▶ _PROBLEM DESCRIPTION_: Find the string "value" in the data, and copy out each line that has it.

▶ _EXCERPTED DATA_:
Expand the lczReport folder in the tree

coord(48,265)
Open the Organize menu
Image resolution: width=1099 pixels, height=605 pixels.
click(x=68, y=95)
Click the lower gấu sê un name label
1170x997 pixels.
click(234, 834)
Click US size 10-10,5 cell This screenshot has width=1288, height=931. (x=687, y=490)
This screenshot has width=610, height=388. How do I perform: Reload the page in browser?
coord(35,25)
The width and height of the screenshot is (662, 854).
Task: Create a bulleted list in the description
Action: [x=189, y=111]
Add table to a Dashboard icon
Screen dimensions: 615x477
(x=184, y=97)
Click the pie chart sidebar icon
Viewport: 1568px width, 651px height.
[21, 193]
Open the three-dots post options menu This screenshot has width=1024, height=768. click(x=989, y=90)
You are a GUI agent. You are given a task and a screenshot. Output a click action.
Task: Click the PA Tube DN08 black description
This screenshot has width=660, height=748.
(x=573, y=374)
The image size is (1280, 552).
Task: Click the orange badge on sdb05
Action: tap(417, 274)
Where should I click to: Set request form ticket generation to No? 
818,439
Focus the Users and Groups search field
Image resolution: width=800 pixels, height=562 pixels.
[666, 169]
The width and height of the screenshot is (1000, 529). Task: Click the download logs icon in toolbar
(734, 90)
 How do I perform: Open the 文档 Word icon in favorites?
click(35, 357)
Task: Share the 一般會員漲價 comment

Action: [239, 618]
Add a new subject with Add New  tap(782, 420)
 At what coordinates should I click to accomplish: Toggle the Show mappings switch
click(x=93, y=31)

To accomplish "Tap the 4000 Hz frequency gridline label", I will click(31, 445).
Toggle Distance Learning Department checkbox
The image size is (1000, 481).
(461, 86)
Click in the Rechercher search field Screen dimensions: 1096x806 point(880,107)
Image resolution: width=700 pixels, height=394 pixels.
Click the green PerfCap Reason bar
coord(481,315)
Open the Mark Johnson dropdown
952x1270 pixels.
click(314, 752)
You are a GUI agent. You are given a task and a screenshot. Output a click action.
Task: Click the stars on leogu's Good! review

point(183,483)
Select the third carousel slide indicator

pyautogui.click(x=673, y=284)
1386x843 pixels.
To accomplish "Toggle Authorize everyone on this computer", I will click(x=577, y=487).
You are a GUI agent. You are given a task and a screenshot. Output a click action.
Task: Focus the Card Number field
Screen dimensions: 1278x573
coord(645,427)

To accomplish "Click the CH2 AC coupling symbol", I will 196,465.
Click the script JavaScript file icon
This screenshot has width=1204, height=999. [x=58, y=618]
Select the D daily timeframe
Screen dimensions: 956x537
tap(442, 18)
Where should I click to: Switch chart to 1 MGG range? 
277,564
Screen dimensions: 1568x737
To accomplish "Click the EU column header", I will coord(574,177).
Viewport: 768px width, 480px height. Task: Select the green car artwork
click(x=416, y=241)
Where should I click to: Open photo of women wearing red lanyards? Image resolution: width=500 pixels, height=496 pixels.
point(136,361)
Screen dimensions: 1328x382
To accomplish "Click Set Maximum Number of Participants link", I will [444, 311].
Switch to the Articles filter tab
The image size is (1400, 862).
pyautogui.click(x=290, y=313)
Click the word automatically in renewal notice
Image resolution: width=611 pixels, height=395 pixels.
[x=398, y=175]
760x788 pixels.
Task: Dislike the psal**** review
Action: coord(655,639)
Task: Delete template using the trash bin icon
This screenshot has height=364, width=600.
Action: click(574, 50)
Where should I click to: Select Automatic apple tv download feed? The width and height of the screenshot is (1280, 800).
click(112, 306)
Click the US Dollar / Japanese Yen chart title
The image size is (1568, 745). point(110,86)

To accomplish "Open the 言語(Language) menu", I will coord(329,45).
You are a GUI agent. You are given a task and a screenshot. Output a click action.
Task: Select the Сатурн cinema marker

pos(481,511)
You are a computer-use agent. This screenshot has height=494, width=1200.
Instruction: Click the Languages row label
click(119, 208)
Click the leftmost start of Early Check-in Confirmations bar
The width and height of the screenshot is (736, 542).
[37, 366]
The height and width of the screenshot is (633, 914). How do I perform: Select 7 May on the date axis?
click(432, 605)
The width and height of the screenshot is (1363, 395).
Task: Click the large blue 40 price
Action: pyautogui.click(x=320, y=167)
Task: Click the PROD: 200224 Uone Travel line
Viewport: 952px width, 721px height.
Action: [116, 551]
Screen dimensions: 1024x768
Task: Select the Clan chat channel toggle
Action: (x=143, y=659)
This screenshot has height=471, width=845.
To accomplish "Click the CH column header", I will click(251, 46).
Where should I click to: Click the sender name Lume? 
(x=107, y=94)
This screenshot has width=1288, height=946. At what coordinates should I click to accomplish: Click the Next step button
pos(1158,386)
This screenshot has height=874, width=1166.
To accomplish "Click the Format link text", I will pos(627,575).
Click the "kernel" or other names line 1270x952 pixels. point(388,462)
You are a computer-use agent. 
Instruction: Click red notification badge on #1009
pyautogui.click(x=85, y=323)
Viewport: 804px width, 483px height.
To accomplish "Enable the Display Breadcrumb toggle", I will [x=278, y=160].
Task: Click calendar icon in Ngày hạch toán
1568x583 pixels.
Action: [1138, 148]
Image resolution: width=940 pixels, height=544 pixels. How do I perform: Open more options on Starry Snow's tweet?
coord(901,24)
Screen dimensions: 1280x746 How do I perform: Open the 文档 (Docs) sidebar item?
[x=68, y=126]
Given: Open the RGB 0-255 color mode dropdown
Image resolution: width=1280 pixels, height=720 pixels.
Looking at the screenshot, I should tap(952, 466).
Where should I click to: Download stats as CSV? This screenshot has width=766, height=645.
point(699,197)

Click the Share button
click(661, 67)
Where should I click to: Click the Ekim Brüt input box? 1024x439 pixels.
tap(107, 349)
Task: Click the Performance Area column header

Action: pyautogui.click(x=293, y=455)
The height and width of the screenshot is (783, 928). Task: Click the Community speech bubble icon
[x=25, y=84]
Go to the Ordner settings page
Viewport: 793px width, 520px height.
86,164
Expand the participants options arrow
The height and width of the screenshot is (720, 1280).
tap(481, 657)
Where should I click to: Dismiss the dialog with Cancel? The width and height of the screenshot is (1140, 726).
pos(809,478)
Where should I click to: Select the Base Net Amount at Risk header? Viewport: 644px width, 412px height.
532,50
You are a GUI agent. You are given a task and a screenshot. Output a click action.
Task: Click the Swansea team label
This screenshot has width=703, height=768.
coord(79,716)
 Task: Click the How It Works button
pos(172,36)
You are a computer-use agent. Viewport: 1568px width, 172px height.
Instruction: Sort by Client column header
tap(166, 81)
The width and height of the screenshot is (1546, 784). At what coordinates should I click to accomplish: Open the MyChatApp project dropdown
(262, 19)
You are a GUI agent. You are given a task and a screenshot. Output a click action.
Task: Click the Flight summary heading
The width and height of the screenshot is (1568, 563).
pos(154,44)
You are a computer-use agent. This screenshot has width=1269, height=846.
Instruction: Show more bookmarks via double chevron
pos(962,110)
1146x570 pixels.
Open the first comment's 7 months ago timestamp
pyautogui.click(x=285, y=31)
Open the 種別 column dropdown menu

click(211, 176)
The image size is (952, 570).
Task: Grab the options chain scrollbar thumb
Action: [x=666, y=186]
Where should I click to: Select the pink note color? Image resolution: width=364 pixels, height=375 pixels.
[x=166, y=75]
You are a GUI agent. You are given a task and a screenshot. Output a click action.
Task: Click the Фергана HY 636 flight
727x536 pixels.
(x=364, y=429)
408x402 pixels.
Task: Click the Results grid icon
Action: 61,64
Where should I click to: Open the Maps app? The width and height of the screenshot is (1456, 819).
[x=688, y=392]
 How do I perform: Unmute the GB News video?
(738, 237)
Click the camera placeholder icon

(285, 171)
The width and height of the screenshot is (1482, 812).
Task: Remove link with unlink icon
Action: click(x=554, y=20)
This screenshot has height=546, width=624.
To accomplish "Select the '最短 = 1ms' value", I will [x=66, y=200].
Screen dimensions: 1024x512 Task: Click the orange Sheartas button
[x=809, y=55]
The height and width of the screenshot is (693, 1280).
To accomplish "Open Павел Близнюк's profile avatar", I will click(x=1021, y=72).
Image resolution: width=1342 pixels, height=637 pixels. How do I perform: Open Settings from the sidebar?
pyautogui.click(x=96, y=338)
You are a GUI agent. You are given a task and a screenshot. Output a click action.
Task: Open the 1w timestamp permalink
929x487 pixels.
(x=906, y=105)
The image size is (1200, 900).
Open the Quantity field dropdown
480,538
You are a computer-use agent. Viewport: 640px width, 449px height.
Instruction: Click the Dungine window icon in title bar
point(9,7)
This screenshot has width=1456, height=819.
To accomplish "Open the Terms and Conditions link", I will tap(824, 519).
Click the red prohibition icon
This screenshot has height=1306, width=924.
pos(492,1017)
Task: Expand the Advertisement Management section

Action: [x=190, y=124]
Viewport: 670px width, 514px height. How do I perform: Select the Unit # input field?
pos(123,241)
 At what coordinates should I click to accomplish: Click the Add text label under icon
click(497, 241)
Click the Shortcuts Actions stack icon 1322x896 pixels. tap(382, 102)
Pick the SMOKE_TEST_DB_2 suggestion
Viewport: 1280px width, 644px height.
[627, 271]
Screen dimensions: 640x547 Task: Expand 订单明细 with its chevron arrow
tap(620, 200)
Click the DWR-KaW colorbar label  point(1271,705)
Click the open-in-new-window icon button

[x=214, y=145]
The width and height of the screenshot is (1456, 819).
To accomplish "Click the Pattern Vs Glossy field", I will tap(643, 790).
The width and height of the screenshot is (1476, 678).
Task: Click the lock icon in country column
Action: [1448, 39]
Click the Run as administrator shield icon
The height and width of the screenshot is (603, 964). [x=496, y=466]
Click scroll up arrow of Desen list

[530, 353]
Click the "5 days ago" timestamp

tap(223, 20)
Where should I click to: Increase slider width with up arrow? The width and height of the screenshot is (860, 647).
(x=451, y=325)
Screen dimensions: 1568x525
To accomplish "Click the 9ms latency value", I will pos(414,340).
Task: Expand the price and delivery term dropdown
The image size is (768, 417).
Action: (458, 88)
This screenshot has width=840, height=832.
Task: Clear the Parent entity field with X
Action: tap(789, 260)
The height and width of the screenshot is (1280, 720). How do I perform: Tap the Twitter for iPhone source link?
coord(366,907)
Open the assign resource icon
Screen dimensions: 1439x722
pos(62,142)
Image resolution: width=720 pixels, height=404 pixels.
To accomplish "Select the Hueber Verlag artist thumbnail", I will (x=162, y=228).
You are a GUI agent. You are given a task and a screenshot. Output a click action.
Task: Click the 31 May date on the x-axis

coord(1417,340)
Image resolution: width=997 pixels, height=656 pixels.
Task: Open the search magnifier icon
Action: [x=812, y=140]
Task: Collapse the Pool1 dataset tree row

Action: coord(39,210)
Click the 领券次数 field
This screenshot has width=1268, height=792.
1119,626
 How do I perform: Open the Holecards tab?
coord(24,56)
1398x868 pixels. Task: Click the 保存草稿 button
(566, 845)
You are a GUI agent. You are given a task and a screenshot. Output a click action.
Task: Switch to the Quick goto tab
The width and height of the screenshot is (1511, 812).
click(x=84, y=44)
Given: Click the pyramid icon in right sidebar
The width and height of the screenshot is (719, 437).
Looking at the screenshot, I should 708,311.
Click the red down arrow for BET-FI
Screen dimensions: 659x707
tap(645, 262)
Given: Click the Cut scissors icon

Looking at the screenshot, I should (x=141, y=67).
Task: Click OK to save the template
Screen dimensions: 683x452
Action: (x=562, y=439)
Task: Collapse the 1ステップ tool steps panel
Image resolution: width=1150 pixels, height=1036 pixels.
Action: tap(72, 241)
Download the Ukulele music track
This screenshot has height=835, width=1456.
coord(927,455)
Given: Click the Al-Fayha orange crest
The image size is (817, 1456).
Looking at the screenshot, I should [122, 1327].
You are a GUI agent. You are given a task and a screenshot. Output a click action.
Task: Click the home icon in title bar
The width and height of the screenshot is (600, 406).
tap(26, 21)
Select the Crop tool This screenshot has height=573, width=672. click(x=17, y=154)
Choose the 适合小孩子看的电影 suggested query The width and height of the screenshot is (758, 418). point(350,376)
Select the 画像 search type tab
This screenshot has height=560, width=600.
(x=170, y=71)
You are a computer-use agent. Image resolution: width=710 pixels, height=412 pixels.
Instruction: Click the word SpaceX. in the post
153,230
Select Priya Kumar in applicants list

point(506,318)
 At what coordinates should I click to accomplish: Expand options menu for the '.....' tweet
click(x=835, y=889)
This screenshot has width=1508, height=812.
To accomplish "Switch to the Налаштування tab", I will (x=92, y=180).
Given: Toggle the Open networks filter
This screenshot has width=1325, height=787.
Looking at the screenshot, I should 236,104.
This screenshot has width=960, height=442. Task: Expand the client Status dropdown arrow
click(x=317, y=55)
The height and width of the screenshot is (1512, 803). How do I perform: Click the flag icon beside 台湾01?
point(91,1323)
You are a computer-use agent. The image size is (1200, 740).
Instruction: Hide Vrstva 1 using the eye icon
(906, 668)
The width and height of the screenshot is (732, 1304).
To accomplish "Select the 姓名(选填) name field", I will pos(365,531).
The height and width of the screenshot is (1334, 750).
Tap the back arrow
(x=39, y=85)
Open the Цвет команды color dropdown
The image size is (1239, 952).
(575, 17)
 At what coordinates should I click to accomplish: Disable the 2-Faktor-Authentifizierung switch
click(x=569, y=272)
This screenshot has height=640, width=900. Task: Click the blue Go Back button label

▶ _ANSWER SECTION_:
To accomplish "Select the '最短 = 1ms' value", I will [x=66, y=200].
To accomplish "Click the 9ms latency value", I will pos(414,340).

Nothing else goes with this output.